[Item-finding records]
>> start
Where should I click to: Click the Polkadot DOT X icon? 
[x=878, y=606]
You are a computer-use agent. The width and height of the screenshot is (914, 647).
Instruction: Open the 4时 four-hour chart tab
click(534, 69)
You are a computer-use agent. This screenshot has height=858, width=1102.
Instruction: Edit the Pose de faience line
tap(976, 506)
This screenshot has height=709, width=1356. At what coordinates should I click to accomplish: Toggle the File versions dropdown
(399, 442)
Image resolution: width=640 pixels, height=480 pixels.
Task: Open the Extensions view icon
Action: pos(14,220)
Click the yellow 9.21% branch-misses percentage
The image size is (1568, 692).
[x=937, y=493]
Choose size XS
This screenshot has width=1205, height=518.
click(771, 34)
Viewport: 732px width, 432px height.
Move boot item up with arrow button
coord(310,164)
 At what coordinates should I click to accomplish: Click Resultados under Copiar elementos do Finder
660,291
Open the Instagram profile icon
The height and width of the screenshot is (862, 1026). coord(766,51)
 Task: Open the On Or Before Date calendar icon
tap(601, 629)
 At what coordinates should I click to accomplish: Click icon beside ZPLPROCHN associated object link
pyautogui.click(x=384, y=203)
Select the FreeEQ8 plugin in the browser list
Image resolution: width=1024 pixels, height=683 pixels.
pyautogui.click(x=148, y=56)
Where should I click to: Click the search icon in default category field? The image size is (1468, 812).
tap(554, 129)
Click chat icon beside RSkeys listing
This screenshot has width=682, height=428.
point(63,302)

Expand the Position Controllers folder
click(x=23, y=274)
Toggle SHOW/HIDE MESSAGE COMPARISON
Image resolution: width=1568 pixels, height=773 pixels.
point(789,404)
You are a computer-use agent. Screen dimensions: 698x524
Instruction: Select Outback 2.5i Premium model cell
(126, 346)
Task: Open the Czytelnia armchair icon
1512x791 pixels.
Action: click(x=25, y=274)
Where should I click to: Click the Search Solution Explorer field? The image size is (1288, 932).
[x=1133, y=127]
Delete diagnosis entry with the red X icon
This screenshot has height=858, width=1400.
>> end
§ **DIRECTIONS**: Put each line of the records, from the first one through the line containing "point(789,404)", into a JSON list of strings with one string per line, skipping any blank lines.

§ **EXPECTED ANSWER**:
[
  "Where should I click to: Click the Polkadot DOT X icon? ",
  "[x=878, y=606]",
  "You are a computer-use agent. The width and height of the screenshot is (914, 647).",
  "Instruction: Open the 4时 four-hour chart tab",
  "click(534, 69)",
  "You are a computer-use agent. This screenshot has height=858, width=1102.",
  "Instruction: Edit the Pose de faience line",
  "tap(976, 506)",
  "This screenshot has height=709, width=1356. At what coordinates should I click to accomplish: Toggle the File versions dropdown",
  "(399, 442)",
  "Image resolution: width=640 pixels, height=480 pixels.",
  "Task: Open the Extensions view icon",
  "Action: pos(14,220)",
  "Click the yellow 9.21% branch-misses percentage",
  "The image size is (1568, 692).",
  "[x=937, y=493]",
  "Choose size XS",
  "This screenshot has width=1205, height=518.",
  "click(771, 34)",
  "Viewport: 732px width, 432px height.",
  "Move boot item up with arrow button",
  "coord(310,164)",
  " At what coordinates should I click to accomplish: Click Resultados under Copiar elementos do Finder",
  "660,291",
  "Open the Instagram profile icon",
  "The height and width of the screenshot is (862, 1026). coord(766,51)",
  " Task: Open the On Or Before Date calendar icon",
  "tap(601, 629)",
  " At what coordinates should I click to accomplish: Click icon beside ZPLPROCHN associated object link",
  "pyautogui.click(x=384, y=203)",
  "Select the FreeEQ8 plugin in the browser list",
  "Image resolution: width=1024 pixels, height=683 pixels.",
  "pyautogui.click(x=148, y=56)",
  "Where should I click to: Click the search icon in default category field? The image size is (1468, 812).",
  "tap(554, 129)",
  "Click chat icon beside RSkeys listing",
  "This screenshot has width=682, height=428.",
  "point(63,302)",
  "Expand the Position Controllers folder",
  "click(x=23, y=274)",
  "Toggle SHOW/HIDE MESSAGE COMPARISON",
  "Image resolution: width=1568 pixels, height=773 pixels.",
  "point(789,404)"
]